<センバツ高校野球:花巻東6-3二松学舎大付>◇23日◇2回戦
花巻東の4番が帰ってきた。右上腕二頭筋肉離れで初戦を欠場した古城大翔内野手(2年)が復帰戦で怪力を見せつけた。3回1死二、三塁の好機で導かれるように打席が回ってきた。
「ケガでチームに迷惑をかけた分、(ランナーを)かえそうという思いで頭がいっぱいだった」
138キロの高め直球をフルスイング。飛球は木製バット発とは思えないほど左翼に高く舞い上がり、先制犠飛となった。
「(回復度は)80%くらい」としながら復帰後初打席ではノーステップで中前打。3打席目には左翼ポール際に特大ファウルを放つなど状態は上向きだ。
相手はカブス鈴木の母校でもある二松学舎大付(東京)。MLB東京シリーズでカブスに2連勝した大谷先輩に負けじと、メジャーリーグ母校対決を制した。
この日は追い込まれてからノーステップ打法を採用。飛距離が出にくいとされるノーステップも大谷を参考にしていた。「(大谷)翔平さんの打撃のスロー映像を見ると、ねじりや分離の部分で力の伝え方がよく分かります」。何度も動画を視聴し、冬に1日1000本振り込んだ成果を出した。
準々決勝では前年度王者、健大高崎(群馬)と対戦する。佐々木監督は「オーダーの中に(古城の)名前があるのとないのとでは意識が違うというか、経験もあるので頼りにしています」と信頼する。完全復活はもう間近。帰ってきた主砲とともに「岩手から甲子園優勝」を目指す。【木村有優】
〇…巨人古城内野守備コーチ(花巻東でプレーする息子大翔の活躍に)「勝って良かったなと思います。次も頑張ってほしいですし、日本一を目指して頑張ってほしいです」
◆古城大翔(ふるき・だいと)2008年(平20)6月4日生まれ、横浜市出身。小学1年時に軟式野球チームの山田バッファローズで野球を始め、中学時代は都筑中央ボーイズでプレー。花巻東では1年春からベンチ入り。昨夏の甲子園では滋賀学園戦で初戦敗退も4番で4打数2安打。父は巨人1軍内野守備コーチの茂幸氏(49)。180センチ、94キロ。右投げ右打ち。

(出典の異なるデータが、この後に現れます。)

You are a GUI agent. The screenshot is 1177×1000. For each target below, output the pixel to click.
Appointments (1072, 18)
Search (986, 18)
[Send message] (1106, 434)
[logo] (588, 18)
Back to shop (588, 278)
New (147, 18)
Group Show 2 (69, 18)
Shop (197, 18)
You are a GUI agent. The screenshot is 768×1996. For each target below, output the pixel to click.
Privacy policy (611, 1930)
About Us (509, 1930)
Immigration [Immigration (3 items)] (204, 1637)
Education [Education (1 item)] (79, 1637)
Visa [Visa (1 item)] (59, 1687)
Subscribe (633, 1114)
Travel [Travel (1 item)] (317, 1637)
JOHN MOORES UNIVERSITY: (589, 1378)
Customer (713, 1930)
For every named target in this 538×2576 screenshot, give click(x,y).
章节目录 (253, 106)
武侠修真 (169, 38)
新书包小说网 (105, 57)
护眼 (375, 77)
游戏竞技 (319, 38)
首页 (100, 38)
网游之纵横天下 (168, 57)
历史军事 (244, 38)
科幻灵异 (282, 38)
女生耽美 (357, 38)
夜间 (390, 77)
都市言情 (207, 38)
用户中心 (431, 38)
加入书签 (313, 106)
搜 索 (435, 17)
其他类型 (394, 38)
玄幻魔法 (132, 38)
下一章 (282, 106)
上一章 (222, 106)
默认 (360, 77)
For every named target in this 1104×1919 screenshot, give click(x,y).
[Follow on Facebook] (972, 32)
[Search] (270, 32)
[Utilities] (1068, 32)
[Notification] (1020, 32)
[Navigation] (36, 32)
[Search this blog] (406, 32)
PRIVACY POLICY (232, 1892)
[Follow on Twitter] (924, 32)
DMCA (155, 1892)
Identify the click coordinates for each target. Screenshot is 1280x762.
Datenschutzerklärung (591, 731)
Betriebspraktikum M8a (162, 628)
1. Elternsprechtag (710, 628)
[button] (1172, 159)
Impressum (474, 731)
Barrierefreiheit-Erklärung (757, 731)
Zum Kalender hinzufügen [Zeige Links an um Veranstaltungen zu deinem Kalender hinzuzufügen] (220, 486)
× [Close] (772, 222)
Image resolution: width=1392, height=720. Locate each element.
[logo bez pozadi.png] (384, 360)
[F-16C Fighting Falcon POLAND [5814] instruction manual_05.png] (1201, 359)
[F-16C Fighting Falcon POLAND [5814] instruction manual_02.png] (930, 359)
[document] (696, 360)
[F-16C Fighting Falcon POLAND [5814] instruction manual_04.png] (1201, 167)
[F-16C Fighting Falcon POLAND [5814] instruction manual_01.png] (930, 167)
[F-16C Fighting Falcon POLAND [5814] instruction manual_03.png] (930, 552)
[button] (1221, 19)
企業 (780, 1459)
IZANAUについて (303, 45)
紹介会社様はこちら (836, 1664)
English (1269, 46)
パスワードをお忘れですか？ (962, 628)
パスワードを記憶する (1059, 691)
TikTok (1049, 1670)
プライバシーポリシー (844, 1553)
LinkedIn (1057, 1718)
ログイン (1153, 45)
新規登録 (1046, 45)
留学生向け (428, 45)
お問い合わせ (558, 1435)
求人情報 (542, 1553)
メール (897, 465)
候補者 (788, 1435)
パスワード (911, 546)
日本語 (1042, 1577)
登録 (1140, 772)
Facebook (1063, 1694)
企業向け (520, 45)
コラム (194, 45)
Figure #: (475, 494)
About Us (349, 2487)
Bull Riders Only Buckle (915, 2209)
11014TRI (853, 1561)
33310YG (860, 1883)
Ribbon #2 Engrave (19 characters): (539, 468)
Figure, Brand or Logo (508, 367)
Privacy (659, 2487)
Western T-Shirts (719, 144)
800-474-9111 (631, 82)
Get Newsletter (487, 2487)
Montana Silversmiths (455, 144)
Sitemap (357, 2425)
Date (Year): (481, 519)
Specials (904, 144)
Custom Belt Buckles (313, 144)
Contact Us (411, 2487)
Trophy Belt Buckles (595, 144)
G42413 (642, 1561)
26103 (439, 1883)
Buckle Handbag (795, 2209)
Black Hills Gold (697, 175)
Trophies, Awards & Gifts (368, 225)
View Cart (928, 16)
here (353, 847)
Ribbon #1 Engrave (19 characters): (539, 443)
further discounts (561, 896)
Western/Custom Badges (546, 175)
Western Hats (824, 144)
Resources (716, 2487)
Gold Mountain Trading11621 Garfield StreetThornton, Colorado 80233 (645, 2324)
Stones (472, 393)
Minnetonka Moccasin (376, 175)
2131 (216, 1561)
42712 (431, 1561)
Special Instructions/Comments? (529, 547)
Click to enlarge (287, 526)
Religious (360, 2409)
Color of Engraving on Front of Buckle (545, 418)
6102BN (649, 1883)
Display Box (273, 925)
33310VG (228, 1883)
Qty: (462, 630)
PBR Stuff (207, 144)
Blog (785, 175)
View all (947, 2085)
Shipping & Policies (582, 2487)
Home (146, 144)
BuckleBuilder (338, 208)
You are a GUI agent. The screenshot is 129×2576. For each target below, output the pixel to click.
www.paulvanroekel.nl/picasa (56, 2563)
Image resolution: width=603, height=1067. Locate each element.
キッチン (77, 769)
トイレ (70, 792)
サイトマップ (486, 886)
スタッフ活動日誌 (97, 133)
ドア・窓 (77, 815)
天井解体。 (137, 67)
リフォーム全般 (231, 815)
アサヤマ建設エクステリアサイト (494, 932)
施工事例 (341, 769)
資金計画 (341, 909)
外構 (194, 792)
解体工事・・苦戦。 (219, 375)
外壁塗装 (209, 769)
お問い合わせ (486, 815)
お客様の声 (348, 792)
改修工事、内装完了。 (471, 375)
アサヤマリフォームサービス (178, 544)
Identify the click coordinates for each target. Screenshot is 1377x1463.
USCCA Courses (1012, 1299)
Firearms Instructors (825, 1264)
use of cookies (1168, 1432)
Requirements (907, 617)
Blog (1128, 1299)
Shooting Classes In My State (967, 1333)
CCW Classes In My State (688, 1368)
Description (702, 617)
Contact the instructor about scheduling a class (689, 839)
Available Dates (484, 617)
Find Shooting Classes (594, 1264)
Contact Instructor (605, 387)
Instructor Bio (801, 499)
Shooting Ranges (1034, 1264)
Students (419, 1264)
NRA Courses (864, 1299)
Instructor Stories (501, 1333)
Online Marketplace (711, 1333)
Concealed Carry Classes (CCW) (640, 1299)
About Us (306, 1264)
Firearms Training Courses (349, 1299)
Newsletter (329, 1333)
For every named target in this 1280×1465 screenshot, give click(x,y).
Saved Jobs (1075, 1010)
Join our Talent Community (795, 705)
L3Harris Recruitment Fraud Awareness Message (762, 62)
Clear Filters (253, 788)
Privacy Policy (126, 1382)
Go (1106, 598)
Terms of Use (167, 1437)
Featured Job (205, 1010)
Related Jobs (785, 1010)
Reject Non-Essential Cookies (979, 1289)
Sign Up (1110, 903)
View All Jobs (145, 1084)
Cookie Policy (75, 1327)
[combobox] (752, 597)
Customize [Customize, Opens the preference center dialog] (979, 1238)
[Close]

◆母校対決 日本人大リーガーの母校対決は菊池雄星、大谷翔平を輩出した花巻東が、鈴木誠也の二松学舎大付に勝利。最近の主な例では16年夏に松坂大輔らの横浜が佐々木主浩、ダルビッシュ有らの東北を7-1で破った。イチローの愛工大名電は22年夏、14-2で松井秀喜の星稜に勝利。23年春には西岡剛、藤浪晋太郎の大阪桐蔭が吉田正尚の敦賀気比に3-1で勝った。